A 4 year residency that was more outpatient oriented does sound pretty interesting though.
 
i think there are some some radical changes, some incredibly interesting. at the same time, is it necessarily better to take out so much hospital training and focus heavily on outpatient? i like taking care of my inpatients, but i DON'T want to do med-peds (no closed ortho, no behavioral medicine, limited women's health, 0 OB, OH, and it's a year longer). i know it's becoming less and less common, but i do plan to admit my own patients.

fortunately, and like we said, these are just a few experimental sites making these changes and we can find what we need that suits our personal goals among them (since they're all so different), and of course the existing traditional programs. but what if these ideas take off? what if residency training becomes heavily outpatient through all 3 years? what if most FP residencies become 4 year programs (a common theme amongst the P4 sites)? IF you take out the ob (which i know "nobody is using", yet i see help-wanted ads for FP's w/ OB in the journals constantly and know many FP's who manage their own low-risk OB [even in FL!]), what is the difference between med-peds and FP? both 4 years, but one can further specialize, and one can work in hospitals or clinics. seems somewhat limiting to the FP, especially w/ the 'threat' of mid-level practicioners in the outpatient setting.
 
i think there are some some radical changes, some incredibly interesting. at the same time, is it necessarily better to take out so much hospital training and focus heavily on outpatient? i like taking care of my inpatients, but i DON'T want to do med-peds (no closed ortho, no behavioral medicine, limited women's health, 0 OB, OH, and it's a year longer). i know it's becoming less and less common, but i do plan to admit my own patients.

fortunately, and like we said, these are just a few experimental sites making these changes and we can find what we need that suits our personal goals among them (since they're all so different), and of course the existing traditional programs. but what if these ideas take off? what if residency training becomes heavily outpatient through all 3 years? what if most FP residencies become 4 year programs (a common theme amongst the P4 sites)? IF you take out the ob (which i know "nobody is using", yet i see help-wanted ads for FP's w/ OB in the journals constantly and know many FP's who manage their own low-risk OB [even in FL!]), what is the difference between med-peds and FP? both 4 years, but one can further specialize, and one can work in hospitals or clinics. seems somewhat limiting to the FP, especially w/ the 'threat' of mid-level practicioners in the outpatient setting.

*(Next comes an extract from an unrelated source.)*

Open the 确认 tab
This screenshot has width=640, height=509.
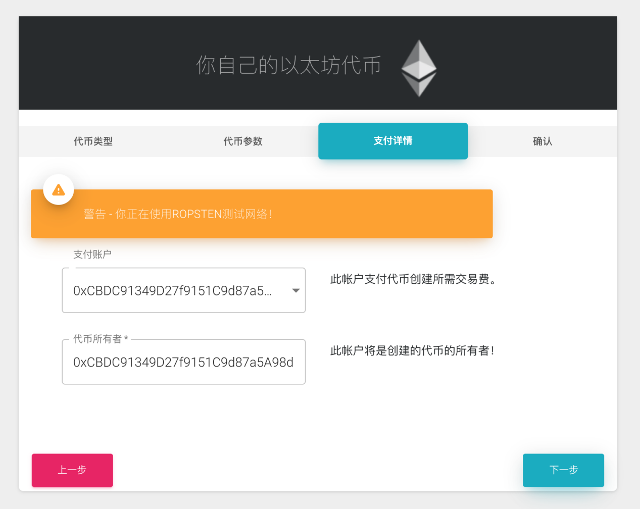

Outpatient is becoming more complicated with more procedures added and patients coming in with geriatric/Chemotherapy/postops/immune-rheum problems that require a different approach than the chemotherapy/postops/immune-rheum that are inpatient. The label "Internal Medicine" vs "Family Medicine" is blurring into "Outpatients Medicine" vs "Hospitalist". I think the move is very positive. There needs to be a focus on what you need to do in your outpatient practice to make the practice successful. Outpatient setting needs more strength in diagnosis, long-term treatment and outpatient procedures. The inpatient setting focuses more on short term treatments/procedures and stabilization of the patients. If you want to keep an inpatient strength as well as outpatient, you can always do a fellowship in whatever you want to stay strong in... such as OB fellowship or Hospitalist fellowship. Of course I think at that point you are trying to keep too many hats on at the same time, even for an FM doc, but it's doable... though for how long before you get tired.

I hope to see more focus on outpatient dermatology, sports medicine and rheumotology in P4.